UPDATE 2-S&P, Moody's may cut Citigroup ratings
(Adds Moody's note on Wachovia)
NEW YORK, Sept 29 (Reuters) - Standard & Poor's and Moody's Investors Service on Monday placed Citigroup (C.N) ratings on review for a possible downgrade after the bank agreed to buy Wachovia Corp's banking operations.
"The acquisition imposes integration challenges at a time when Citigroup's asset quality is being undermined by weakening consumer and commercial markets," said Moody's analyst Robert Young.
Moody's rates Citigroup's senior debt at 'Aa3,' while S&P rates Citigroup's counterparty credit at 'AA-'. Both ratings are fourth-highest investment grade in the agencies' different scales.
S&P agreed integrating Wachovia WB.N may be a distraction for management at a time when it is struggling with a difficult operating environment. But overall, it does not materially add to Citigroup's risk because it is structured as the takeover of a "clean" bank, said S&P analyst Tanya Azarchs.
However, "on a stand-alone basis, Citigroup's own market-disrupted assets and mortgage loan exposures pose significant risk," said Azarchs.
Citigroup has about $100 billion of residential and commercial mortgage-related securities, leveraged loans and auction-rate securities, she said.
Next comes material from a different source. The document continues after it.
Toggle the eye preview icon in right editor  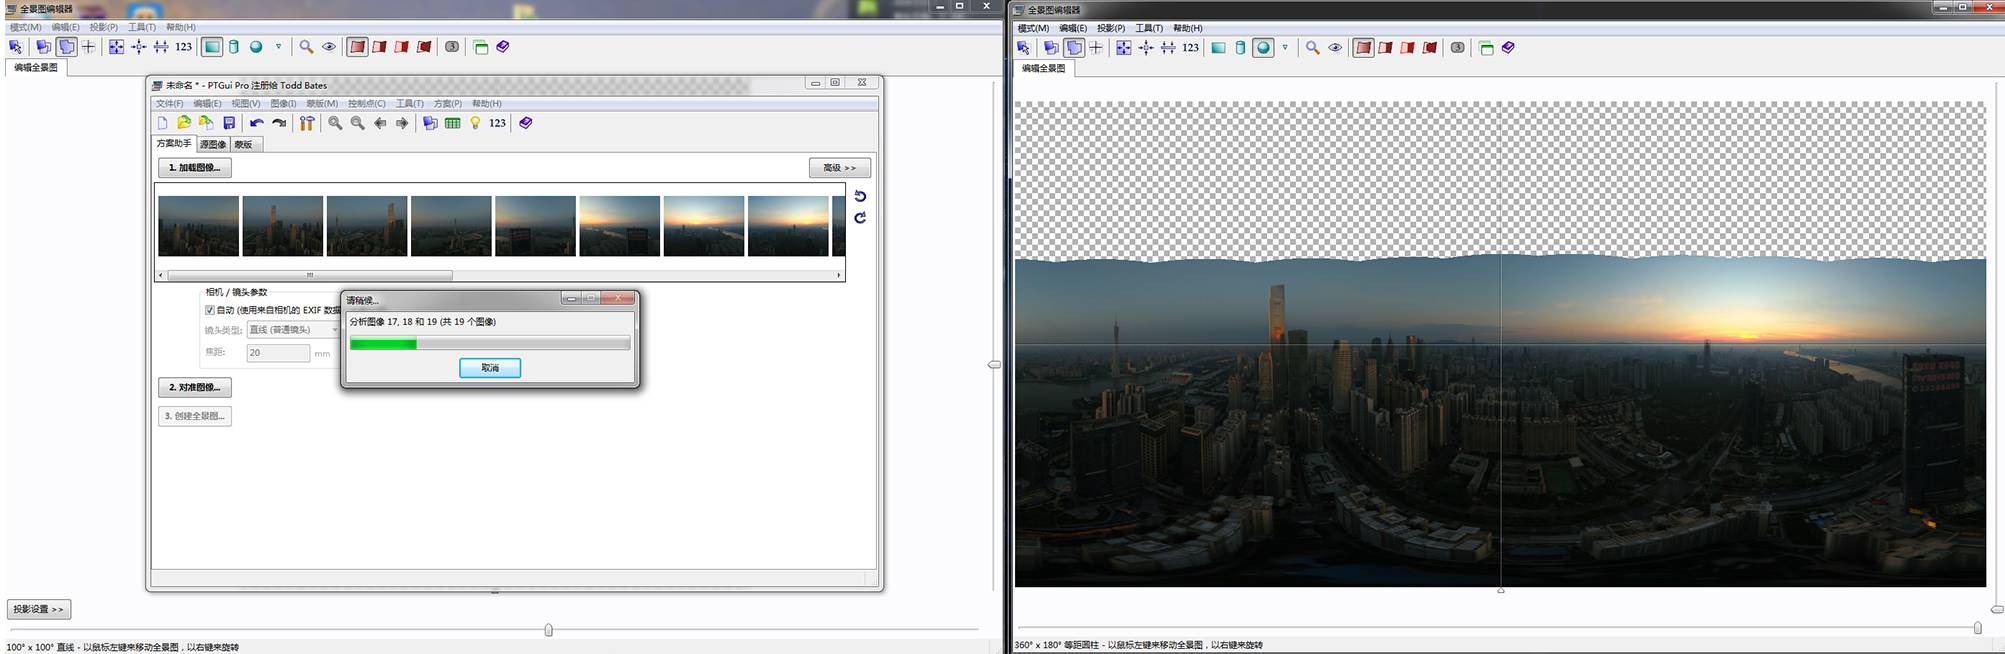(1334, 48)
The continued slide in asset values in recent months, particularly in Alt-A mortgages, could lead to "substantial further write-downs" in the next year.
Citigroup has already booked about $34 billion worth of write-downs related to the housing sector downturn.
"The $206 billion North American mortgage book is deteriorating rapidly, and we believe this could bring about a sharp escalation in provisioning," said Azarchs.
The Wachovia deal is a positive and will allow Citi expand its domestic network, she said. Wachovia's retail deposit base and strong franchise in the South, especially among medium-sized businesses, make it a "choice acquisition" for Citi, especially at the low price it is paying, she said.
"However, integration risk and the distractions of dealing with a poor business environment, asset risks, and corporate restructuring could prove daunting," Azarchs added.
Separately, the agencies cut some of their ratings on Wachovia and said they may cut others in the wake of the acquisition.
The deal, which was brokered by the Federal Deposit Insurance Corp., is "highly unusual," said S&P analyst Victoria Wagner.
"Clearly, this approach by U.S. regulators in the face of distressed global capital markets is driving swift negotiations among regulators, advisors, potential investors, and the troubled banks for sales and acquisitions to contain systemic risk. This environment -- combined with a need to raise capital in a stressed market with a limited pool of potential investors -- lead to this highly unusual acquisition structure," said Wagner.